Rund um den Spargel: Auf dem Hof Kalkofen in Cobbel wird das edle Gemüse schon geerntet

Von der Klaue bis zur Stange

Cobbel. Endlich geht es los: Die Spargelsaison ist eröffnet. Auch auf dem ersten Feld des „Spargelhofs Kalkofen“ in Cobbel werden die ersten Stangen des Edelgemüses gestochen. In der fünften Generation gibt es den Familienbetrieb nun schon.

Eine Fläche von 15 Hektar bewirtschaftet die Familie inzwischen. Spargel und Kartoffeln vertreiben die Kalkofens direkt in ihrem Hofladen. Und wer Lust hat, kann sich auch noch in dem kleinen Museum auf dem Hof umschauen. Ein kleiner Raum, ausgestattet mit vielen Zeitungsberichten, Fotos und auch allerhand Wissenswertem über das edle Gewächs.

In den Spargelreihen arbeiten vor allem polnische Saisonkräfte. „Wir haben gute Erfahrungen mit den polnischen Bürgern gemacht“, berichtet Carmen Kalkofen. Aber den Verkauf der Ernte übernehmen Deutsche, „wegen der Spachbarrieren“, erklärt Kalkofen weiter.
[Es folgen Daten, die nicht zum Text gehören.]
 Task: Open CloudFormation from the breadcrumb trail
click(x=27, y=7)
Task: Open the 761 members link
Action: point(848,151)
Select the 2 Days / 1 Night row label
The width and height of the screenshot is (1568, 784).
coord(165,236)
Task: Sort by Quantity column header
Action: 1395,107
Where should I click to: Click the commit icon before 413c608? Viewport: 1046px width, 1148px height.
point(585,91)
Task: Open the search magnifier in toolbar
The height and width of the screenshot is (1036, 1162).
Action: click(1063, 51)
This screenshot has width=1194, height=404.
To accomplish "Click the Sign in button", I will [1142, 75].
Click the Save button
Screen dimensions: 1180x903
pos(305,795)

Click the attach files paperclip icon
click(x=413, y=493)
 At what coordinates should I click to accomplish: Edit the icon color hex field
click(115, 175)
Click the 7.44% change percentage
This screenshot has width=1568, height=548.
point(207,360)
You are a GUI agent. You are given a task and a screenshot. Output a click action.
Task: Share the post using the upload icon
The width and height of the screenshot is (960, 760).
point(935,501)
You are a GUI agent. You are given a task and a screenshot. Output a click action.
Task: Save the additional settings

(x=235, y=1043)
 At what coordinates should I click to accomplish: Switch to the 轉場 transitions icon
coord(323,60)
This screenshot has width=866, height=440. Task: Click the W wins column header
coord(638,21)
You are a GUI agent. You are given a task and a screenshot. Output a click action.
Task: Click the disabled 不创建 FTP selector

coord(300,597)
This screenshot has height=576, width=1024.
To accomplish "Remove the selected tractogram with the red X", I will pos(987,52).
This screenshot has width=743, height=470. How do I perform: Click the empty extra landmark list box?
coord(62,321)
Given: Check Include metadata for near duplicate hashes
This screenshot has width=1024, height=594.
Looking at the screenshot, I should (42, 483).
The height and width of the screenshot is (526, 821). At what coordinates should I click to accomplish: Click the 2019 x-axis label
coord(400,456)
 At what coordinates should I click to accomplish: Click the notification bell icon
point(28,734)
Die polnischen Arbeiter, die jetzt ernten, bleiben meistens bis Mai, dann kommen die nächsten und arbeiten bis zum Ende der Saison. Auf dem Acker entfernen die Arbeiter Stück für Stück die Folie, die die Wärme speichert und den Spargel schneller wachsen lässt, und stechen das Gemüse. Danach wird es derzeit, wo noch nicht so viel los ist, per Multicar auf den heimischen Hof gebracht. Dort angekommen, werden die weißen Stengel gewaschen. Momentan auf die einfache Variante per Wasserschlauch. „Wenn die Saison in vollem Gange ist, dann wird der Spargel in der Scheune in einer großen Waschanlage gespült“, so Kalkofen. Nach der Sortierung und kompletten Reinigung des Edelgemüses kann die Ware sofort in den Direktvertrieb gehen. „Ungefähr ein Drittel des Spargels ist letztendlich Abfall. Zu lange Stangen müssen gekürzt werden, hohle werden komplett aussortiert“, erklärt der Vater, Gerhard Kalkofen.

Zwischen dem Anpflanzen des Spargels und der richtig erfolgreichen Ernte vergehen bis zu drei Jahre, und somit ist eine hohe Investition damit verbunden. Im März und April wird gepflanzt, kommen also die sogenannten Klauen in die Erde. Die Ackerreihen benötigen viel Pflege und guten Dünger, „am besten vom Pferd, wie bei uns“, erläutert Gerhard Kalkofen. Im Jahr darauf kann bereits minimal geerntet werden. Höchstens eine Woche, der Ertrag ist zu dieser Zeit noch gering. Im Herbst wird dann gemulcht, und es werden sogenannte Winterdämme angelegt. Im darauffolgenden Frühjahr kann wieder Spargel gestochen werden. Dann immerhin schon drei Wochen. Den vollen Ertrag bringt ein Spargelacker ab dem dritten Jahr. Dann wird während der kompletten Saison, von Ende April bis Mitte Juni, geerntet.

Neben dem Direktvertrieb im Hofladen kann der Kalkofen-Spargel auch auf den regionalen Wochenmärkten des Landkreises, wie in Stendal, Tangermünde und Osterburg, erworben werden. Das Kilogramm gibt es ab drei Euro, je nach Qualität. An Christi Himmelfahrt öffnet der Hof seine Türen zum großen Spargelessen. Wer möchte, kann ab 10 Uhr vorbeikommen. Auf Anmeldung können Gruppen jederzeit im kleinen Museum das edle Gemüse speisen.